What happens in a turn

  1. .start("...") builds the env: { messages:, events:, metadata:, current_iteration: }, with your prompt as a role: :user message.
  2. Middleware runs top-down: SessionLog loads history from disk, SystemPrompt prepends the system message, ToolPipeline advertises the tools on env[:tools].
  3. Your run proc converts env[:messages] to the library’s format (the MessageTransport does this), makes ONE completion, and appends the response back as Brute::Message values.
  4. On the way back up, ToolPipeline executes any tool calls the model made — concurrently, with output truncation — and appends role: :tool results.
  5. Loop::ToolResult sees the last message is a tool result and sends control back down.
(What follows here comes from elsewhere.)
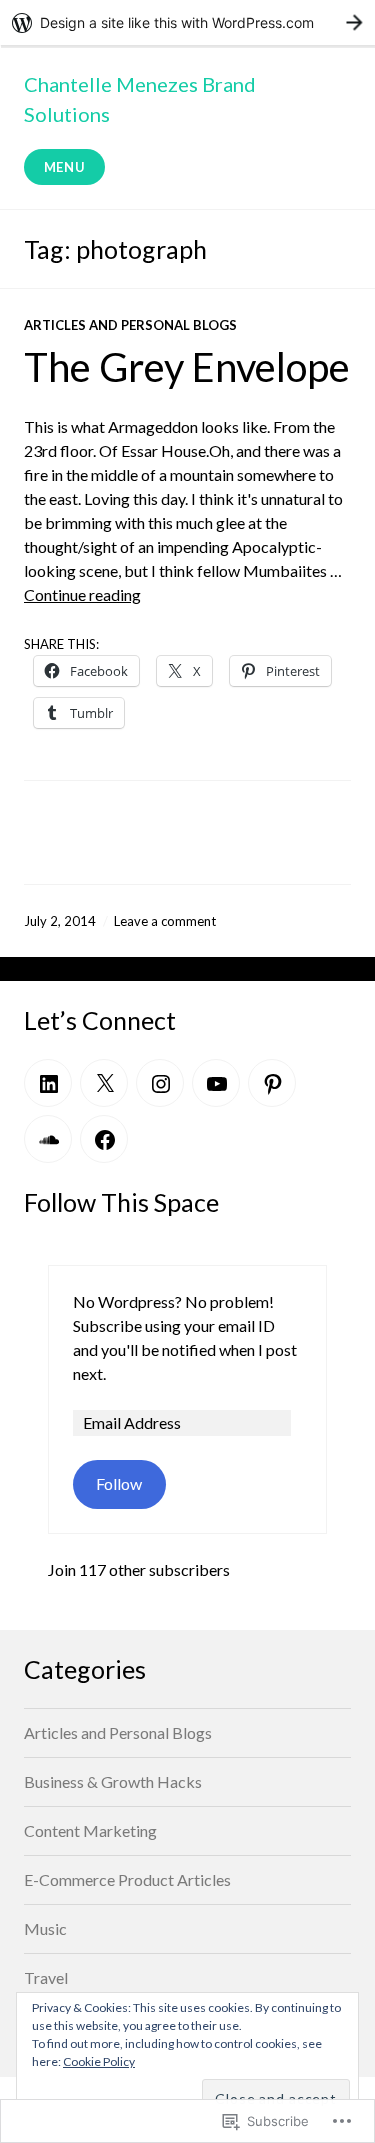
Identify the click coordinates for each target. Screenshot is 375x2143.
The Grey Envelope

The loop ends when the model answers with text (or MaxIterations trips).
  6. SessionLog persists the whole conversation as JSONL.
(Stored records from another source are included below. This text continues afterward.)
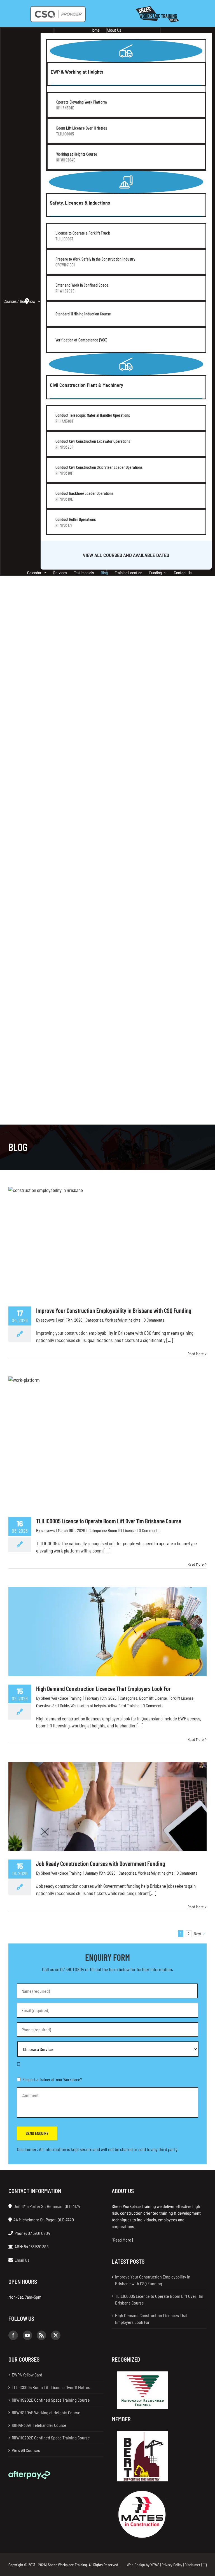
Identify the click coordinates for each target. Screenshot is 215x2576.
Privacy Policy (172, 2564)
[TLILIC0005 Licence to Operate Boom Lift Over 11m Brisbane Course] (107, 1442)
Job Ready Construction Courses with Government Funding (100, 1863)
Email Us (22, 2260)
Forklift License (181, 1698)
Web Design (136, 2564)
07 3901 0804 (72, 1969)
Every message in env[:messages] is a Brute::Message — a plain, immutable value. Nothing in that flow touched an LLM library except your proc.

Not a ruby_llm shop?

The identical agent runs on llm.rb, the openai gem, or the anthropic gem — only the run proc changes. See examples/llm.rb, examples/openai.rb, and examples/anthropic.rb in the repo, or the examples overview.